Interpretando el Parlamento Europeo
Actualmente, la Unión Europea reconoce 23 idiomas como oficiales.
Aunque la mayoría de documentos de trabajo se publican únicamente en inglés, francés y alemán, el Parlamento Europeo funciona con todas las lenguas oficiales y, como dato destacado, ofrece interpretación simultánea hacia todas ellas en sus plenos, lo que lo convierte en el parlamento más multilingüe del mundo.
Aunque este multilingüismo se ha considerado tradicionalmente un valor a defender dentro de la Unión, no son pocos los que se han manifestado a favor de reducir los idiomas oficiales a inglés, francés y alemán (o tan solo a inglés) para reducir los costes que supone mantener la documentación en 23 idiomas. Sin embargo, a día de hoy, parece que esa postura es bastante marginal.
¿Cómo funciona la interpretación en el Parlamento Europeo?
Hay una cabina de interpretación para cada idioma oficial y, salvo en algún caso excepcional, los intérpretes siempre traducen hacia su propio idioma.

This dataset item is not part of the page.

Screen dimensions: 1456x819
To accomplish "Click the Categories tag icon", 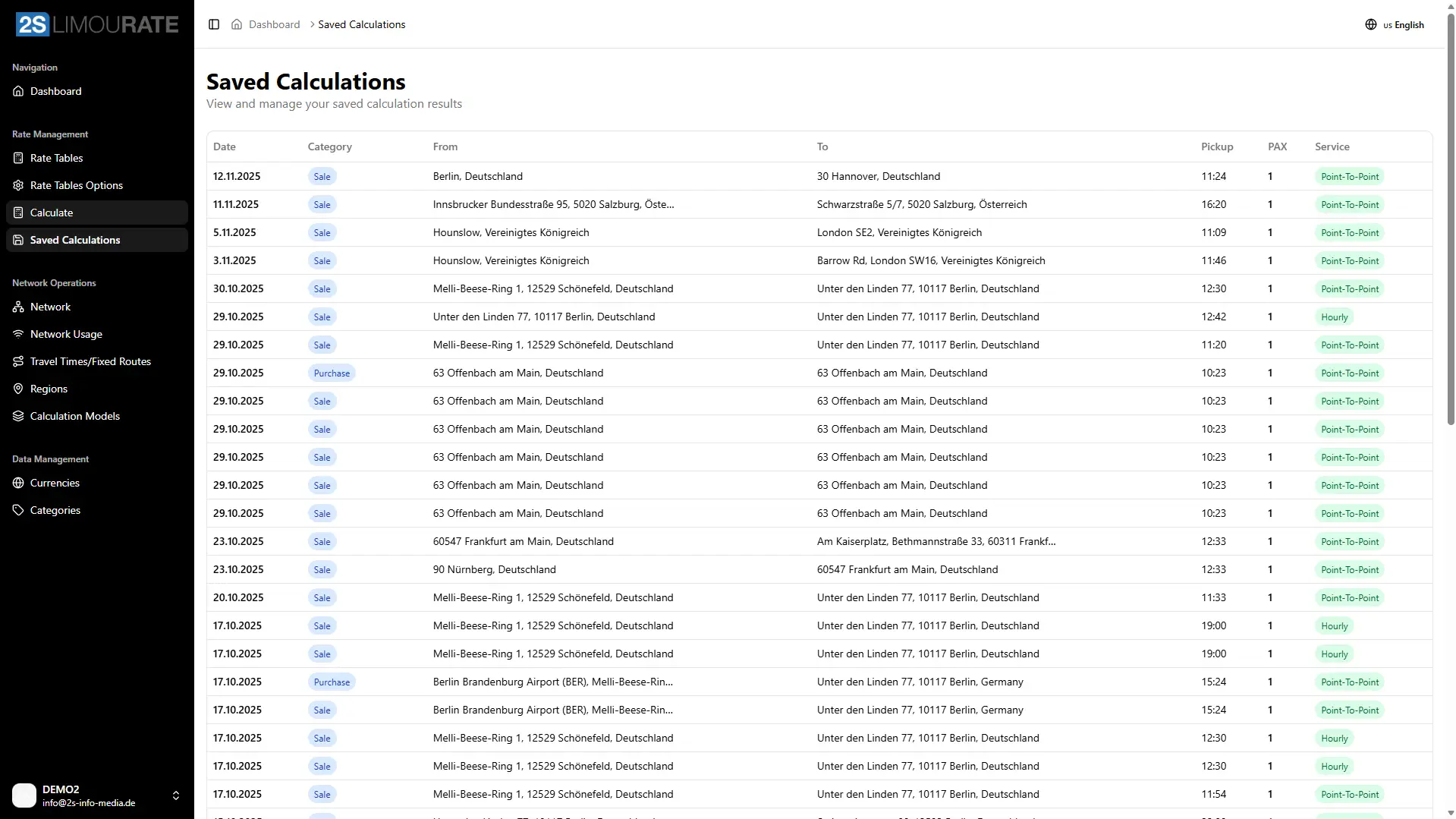I will (x=17, y=509).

Es decir, la cabina de español siempre traduce al español; la de francés, al francés; la de húngaro, a húngaro, etc.
Hay algún caso, como el del maltés, en la que los intérpretes hacen también interpretación inversa para facilitar el trabajo de sus compañeros.
Como comprenderéis, los intérpretes del Parlamento no dominan a la perfección todos los idiomas oficiales. De hecho, a parte de su lengua materna, tienen que dominar dos idiomas oficiales más. De este modo, se pueden formar equipos en cada idioma de destino que abarquen una cantidad suficiente de idiomas de origen para garantizar que los parlamentarios que se conecten a su canal recibirán toda la información.

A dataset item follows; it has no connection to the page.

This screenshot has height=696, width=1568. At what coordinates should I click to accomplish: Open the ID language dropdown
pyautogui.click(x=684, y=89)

Entonces, ¿qué pasa cuando un miembro del parlamento habla en un idioma que ninguno de los intérpretes de la cabina es capaz de interpretar correctamente?
Cuando eso pasa, los intérpretes “pinchan” a otra cabina (que saben que sí está interpretando desde el idioma de origen) y hacen la interpretación de la interpretación. Esto se conoce como “relay”.
Es decir: imaginemos que en la cabina de español ningún intérprete domina el esloveno, pero saben que en la cabina de polaco sí y hay un intérprete español que trabaja el polaco. En ese caso, la cabina de español conectará con la cabina de polaco y realizará la interpretación a partir de la interpretación que hagan sus compañeros de polaco.
De este modo, se garantiza que todos los miembros del Parlamento pueden hablar tranquilamente en cualquiera de los idiomas oficiales y que el resto de parlamentarios lo entenderán correctamente.